Machine learning is one of those buzz words that gets thrown around as a synonym for AI (Artificial Intelligence). But this really is not accurate. Note that machine learning is a subset of AI.
This field has also been around for quite some time, with the roots going back to the late 1950s. It was during this period that IBM’s Arthur L. Samuel created the first machine learning application, which played chess.
So how was this different from any other program? Well, according to Venkat Venkataramani, who is the co-founder and CEO of Rockset, machine learning is “the craft of having computers make decisions without providing explicit instructions, thereby allowing the computers to pattern match complex situations and predict what will happen.”
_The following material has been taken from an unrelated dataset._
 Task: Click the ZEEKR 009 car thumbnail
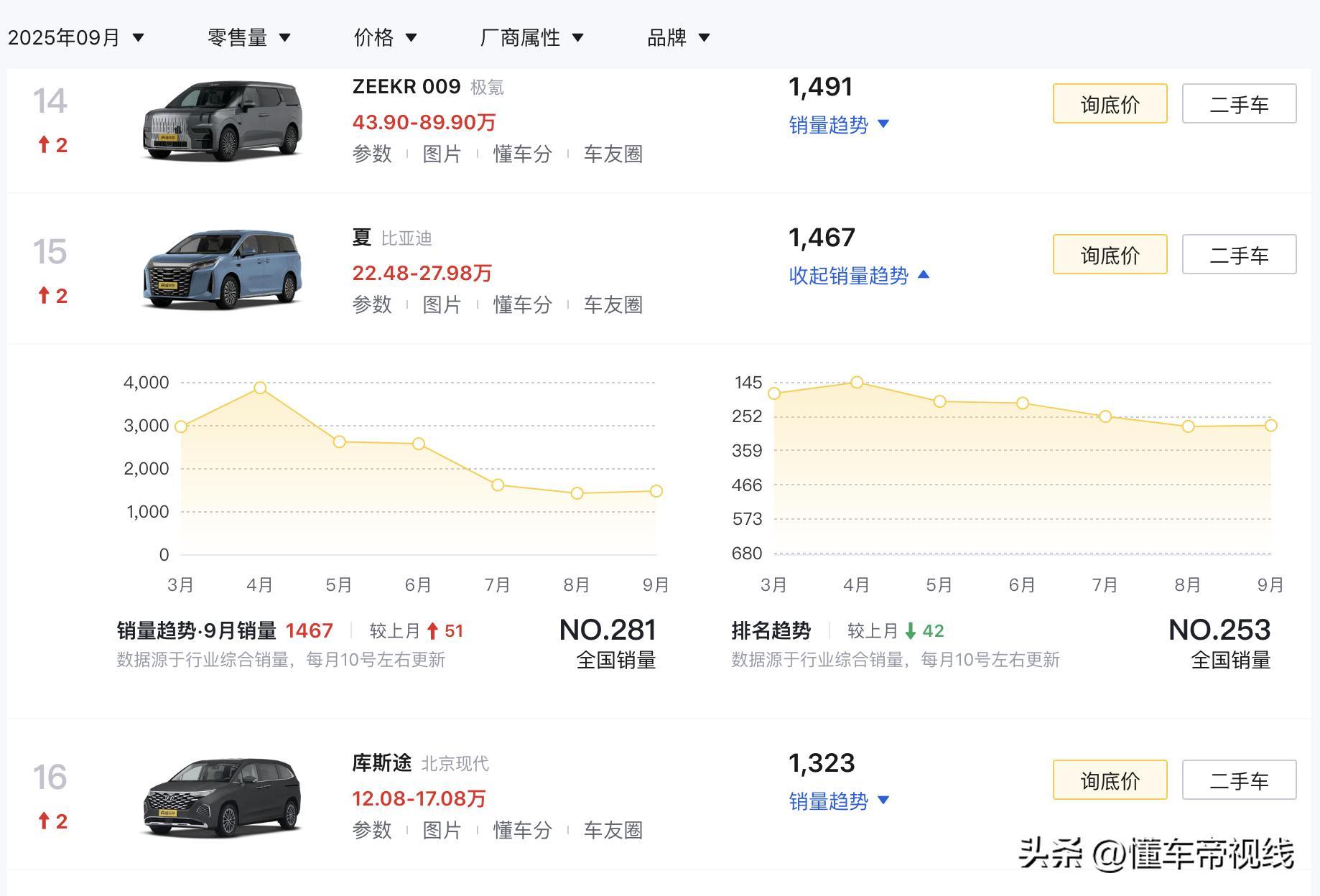222,121
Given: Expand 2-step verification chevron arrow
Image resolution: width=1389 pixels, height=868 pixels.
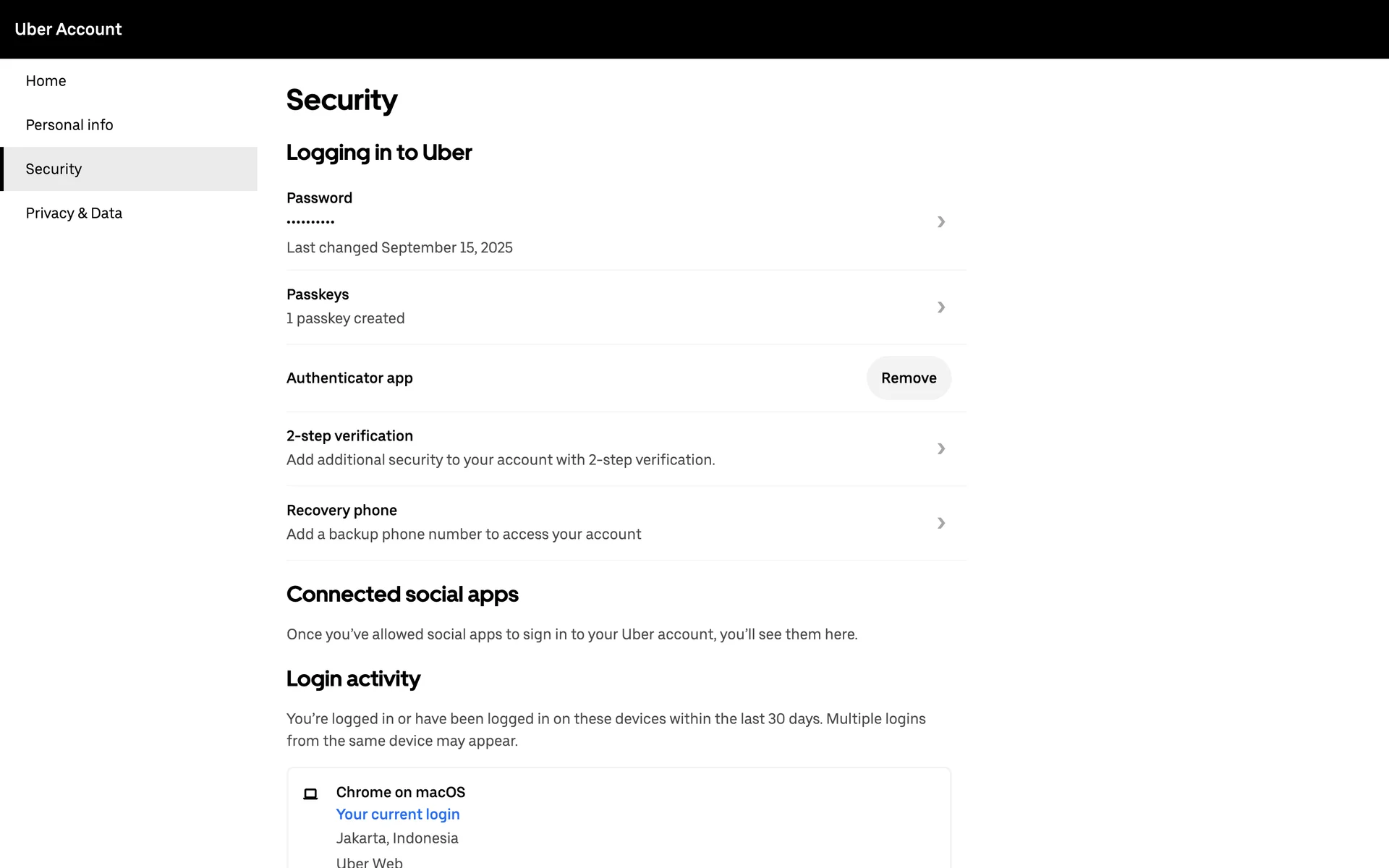Looking at the screenshot, I should click(940, 448).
To pull this off, there needs to be large amounts of quality data as well as sophisticated algorithms and high-powered computers. Consider that when Samuel built his program such factors were severely limited. So it was not until the 1990s that machine learning became commercially viable.
“Current trends in machine learning are mainly driven by the structured data collected by enterprises over decades of transactions in various ERP systems,” said Kalyan Kumar B, who is the Corporate Vice President and Global CTO of HCL Technologies. “In addition, the plethora of unstructured data generated by social media is also a contributing factor to new trends. Major machine learning algorithms classify the data, predict variability and, if required, sequence the subsequent action. For example, an online retail app that can classify a user based on their profile data and purchase history allows the retailer to predict the probability of a purchase based on the user’s search history and enables them to target discounts and product recommendations.”
Now you’ll also hear another buzz word, which often gets confused with machine learning – that is, deep learning. Keep in mind that this is a subset of machine learning and involves sophisticated systems called neural networks that mimic the operation of the brain. Like machine learning, deep learning has been around since the 1950s. Yet it was during the 1980s and 1980s that this field gained traction, primarily from innovative theories of academics like Geoffrey Hinton, Yoshua Bengio and Yann Lecun. Eventually, mega tech operators like Google, Microsoft and Facebook would invest heavily in this technology. The result has been a revolution in AI. For example, if you use something like Google Translate, then you have seen the power of this technology.
But machine learning – supercharged by deep learning neural networks — is also making strides in the enterprise. Here are just a few examples:
- Mist has built a virtual assistant, called Marvis, that is based on machine learning algorithms that mine insights from Wireless LANs. A network administrator can just ask it questions like “How are the wi-fi access points in the Baker-Berry Library performing?” and Marvis will provide answers based on the data. More importantly, the system gets smarter and smarter over time.
- Barracuda Networks is a top player in the cybersecurity market and machine learning is a critical part of the company’s technology. “We’ve found that this technology is exponentially better at stopping personalized social engineering attacks,” said Asaf Cidon, who is the VP of Email Security for Barracuda Networks. “The biggest advantage of this technology is that it effectively allows us to create a ‘custom’ rule set that is unique to each customer’s environment. In other words, we can use the historical communication patterns of each organization to create a statistical model of what a normal email looks like in that organization. For example, if the CFO of the company always sends emails from certain email addresses, at certain times of the day, and logs in using certain IPs and communicates with certain people, the machine learning will absorb this data. We can also learn and identify all of the links that would be ‘typical’ to appear in an organization’s email system. We then use that knowledge and apply different machine learning classifiers that compare employee behavior with what a normal email would be like in the organization.”
Of course, machine learning has drawbacks – and the technology is far from achieving true AI. It cannot understand causation or engage in conceptual thinking. There are also potential risks of bias and overfitting of the models (which means that the algorithms determine that mere noise represents real patterns).
Even something like handling time-series data at scale can be extremely difficult. “An example is the customer journey,” said Anjul Bhambhri, who is the Vice President of Platform Engineering at Adobe. “This kind of dataset involves behavioral data that may have trillions of customer interactions. How important is each of the touch points in the purchase decision? To answer this, you need to find a way to determine a customer’s intent, which is complex and ambiguous. But it is certainly something we are working on.”
Despite all this, machine learning remains an effective way to turn data into valuable insights. And progress is likely to continue at a rapid clip.
“Machine language is important because its predictive power will disrupt numerous industries,” said Sheldon Fernandez, who is the CEO of DarwinAI. “We are already seeing this in the realm of computer vision, autonomous vehicles and natural language processing. Moreover, the implications of these disruptions may have far-reaching impacts to our quality of life, such as with advancements in medicine, health care and pharmaceuticals.”